## [ENTRIES SUPPLIED]
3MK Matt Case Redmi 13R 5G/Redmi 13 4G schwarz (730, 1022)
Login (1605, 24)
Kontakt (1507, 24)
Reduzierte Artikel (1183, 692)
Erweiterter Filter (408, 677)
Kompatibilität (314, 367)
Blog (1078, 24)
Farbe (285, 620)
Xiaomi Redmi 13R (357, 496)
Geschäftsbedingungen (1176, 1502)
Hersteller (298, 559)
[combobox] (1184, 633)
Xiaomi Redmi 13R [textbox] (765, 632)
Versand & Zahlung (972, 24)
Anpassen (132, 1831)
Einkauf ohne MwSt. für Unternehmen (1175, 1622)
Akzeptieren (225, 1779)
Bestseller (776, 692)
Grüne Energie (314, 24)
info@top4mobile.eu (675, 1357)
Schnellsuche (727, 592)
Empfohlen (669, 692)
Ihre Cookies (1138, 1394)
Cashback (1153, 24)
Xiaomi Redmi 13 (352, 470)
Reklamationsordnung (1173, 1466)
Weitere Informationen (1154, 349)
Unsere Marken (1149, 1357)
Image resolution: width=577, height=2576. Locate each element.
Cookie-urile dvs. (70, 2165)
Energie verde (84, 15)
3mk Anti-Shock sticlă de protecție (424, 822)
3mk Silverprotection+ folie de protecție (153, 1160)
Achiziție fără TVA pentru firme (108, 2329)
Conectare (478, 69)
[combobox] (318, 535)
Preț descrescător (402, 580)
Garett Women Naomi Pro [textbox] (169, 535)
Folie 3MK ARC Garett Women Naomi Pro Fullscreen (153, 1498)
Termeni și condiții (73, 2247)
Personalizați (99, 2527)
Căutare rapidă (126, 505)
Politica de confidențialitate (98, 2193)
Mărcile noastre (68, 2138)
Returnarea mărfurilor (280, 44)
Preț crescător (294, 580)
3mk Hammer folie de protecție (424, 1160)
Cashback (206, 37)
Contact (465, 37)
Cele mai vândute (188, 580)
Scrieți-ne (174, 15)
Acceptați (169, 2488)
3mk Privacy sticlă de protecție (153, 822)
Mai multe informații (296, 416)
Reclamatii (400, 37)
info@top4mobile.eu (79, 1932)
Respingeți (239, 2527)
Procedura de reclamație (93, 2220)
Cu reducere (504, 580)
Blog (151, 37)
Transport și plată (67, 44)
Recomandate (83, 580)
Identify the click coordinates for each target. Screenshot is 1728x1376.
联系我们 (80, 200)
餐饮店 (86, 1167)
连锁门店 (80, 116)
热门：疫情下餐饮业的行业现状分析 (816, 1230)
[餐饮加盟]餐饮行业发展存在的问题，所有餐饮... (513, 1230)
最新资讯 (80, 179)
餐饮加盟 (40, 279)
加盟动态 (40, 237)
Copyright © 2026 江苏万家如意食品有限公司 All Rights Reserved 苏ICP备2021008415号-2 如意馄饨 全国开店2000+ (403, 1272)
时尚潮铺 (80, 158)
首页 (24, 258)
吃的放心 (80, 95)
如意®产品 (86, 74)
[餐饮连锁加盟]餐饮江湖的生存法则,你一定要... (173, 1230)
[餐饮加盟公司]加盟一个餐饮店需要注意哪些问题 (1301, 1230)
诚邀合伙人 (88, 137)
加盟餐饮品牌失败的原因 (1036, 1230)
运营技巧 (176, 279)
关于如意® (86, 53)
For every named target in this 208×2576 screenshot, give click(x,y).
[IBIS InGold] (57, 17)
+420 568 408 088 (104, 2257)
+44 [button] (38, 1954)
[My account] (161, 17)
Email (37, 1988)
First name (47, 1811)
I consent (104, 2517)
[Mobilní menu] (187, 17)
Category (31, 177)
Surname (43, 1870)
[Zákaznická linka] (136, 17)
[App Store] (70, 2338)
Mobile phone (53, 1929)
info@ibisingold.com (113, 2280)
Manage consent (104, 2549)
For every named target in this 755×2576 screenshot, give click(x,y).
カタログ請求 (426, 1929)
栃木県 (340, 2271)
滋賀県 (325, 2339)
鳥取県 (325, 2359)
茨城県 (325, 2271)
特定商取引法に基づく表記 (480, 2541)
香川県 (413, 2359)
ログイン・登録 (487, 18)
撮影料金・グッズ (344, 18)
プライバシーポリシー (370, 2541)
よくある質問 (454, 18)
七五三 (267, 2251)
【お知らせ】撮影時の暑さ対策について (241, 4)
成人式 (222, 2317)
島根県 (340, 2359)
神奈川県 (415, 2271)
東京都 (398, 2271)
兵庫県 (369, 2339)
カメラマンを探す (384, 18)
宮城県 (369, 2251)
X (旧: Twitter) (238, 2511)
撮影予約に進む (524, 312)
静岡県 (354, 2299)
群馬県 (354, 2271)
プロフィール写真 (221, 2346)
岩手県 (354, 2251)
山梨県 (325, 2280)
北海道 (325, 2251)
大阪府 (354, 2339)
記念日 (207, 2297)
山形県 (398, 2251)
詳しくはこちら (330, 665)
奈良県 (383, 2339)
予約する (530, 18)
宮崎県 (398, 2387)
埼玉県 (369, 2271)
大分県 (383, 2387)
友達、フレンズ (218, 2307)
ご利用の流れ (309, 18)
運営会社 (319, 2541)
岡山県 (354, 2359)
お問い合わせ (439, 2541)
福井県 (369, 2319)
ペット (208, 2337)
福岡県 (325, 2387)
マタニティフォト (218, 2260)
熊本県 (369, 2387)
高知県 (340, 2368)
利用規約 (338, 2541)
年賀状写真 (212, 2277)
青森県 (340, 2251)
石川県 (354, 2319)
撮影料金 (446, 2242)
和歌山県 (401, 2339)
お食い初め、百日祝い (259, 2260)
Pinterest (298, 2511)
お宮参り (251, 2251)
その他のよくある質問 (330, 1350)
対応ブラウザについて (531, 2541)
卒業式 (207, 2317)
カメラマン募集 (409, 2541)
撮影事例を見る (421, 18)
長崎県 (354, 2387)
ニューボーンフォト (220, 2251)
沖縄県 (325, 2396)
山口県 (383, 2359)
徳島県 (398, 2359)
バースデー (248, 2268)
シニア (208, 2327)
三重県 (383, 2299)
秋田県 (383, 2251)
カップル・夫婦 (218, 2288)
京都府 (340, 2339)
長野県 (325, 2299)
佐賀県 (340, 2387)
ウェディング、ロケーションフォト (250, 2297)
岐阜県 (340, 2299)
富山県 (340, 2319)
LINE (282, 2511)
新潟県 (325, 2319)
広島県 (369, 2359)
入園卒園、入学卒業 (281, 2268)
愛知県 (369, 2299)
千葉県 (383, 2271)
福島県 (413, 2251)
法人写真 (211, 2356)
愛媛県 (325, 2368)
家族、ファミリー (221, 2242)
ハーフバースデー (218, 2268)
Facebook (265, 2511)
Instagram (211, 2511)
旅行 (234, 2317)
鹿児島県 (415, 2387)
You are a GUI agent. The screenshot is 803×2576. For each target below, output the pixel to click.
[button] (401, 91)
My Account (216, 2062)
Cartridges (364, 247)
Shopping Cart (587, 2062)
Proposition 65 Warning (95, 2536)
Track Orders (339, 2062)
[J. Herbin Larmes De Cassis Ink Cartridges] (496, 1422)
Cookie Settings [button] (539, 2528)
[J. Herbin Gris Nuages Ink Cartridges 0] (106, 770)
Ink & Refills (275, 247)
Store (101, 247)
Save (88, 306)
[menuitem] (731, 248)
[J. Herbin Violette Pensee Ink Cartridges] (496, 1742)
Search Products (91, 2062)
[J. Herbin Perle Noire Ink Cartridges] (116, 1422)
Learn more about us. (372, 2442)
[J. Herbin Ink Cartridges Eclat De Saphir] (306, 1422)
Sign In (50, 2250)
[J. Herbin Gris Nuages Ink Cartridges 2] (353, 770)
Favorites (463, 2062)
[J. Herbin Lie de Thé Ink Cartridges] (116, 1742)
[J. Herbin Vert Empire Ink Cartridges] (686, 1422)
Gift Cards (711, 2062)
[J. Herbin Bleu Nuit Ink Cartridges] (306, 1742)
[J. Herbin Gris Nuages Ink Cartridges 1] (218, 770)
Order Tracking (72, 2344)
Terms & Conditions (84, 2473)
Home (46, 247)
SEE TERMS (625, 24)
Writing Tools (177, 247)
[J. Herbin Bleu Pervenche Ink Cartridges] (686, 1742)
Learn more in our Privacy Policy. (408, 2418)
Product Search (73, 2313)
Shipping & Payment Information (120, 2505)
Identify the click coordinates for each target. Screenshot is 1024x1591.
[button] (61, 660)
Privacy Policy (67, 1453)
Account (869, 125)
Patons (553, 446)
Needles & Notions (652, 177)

## [WORK TO COMPLETE]
Look above for the line with "Hersteller (298, 559)" and the line with "Grüne Energie (314, 24)", and reproduce exactly those two lines plus every line between, nothing more.

## [SOLUTION TO THIS PROBLEM]
Hersteller (298, 559)
[combobox] (1184, 633)
Xiaomi Redmi 13R [textbox] (765, 632)
Versand & Zahlung (972, 24)
Anpassen (132, 1831)
Einkauf ohne MwSt. für Unternehmen (1175, 1622)
Akzeptieren (225, 1779)
Bestseller (776, 692)
Grüne Energie (314, 24)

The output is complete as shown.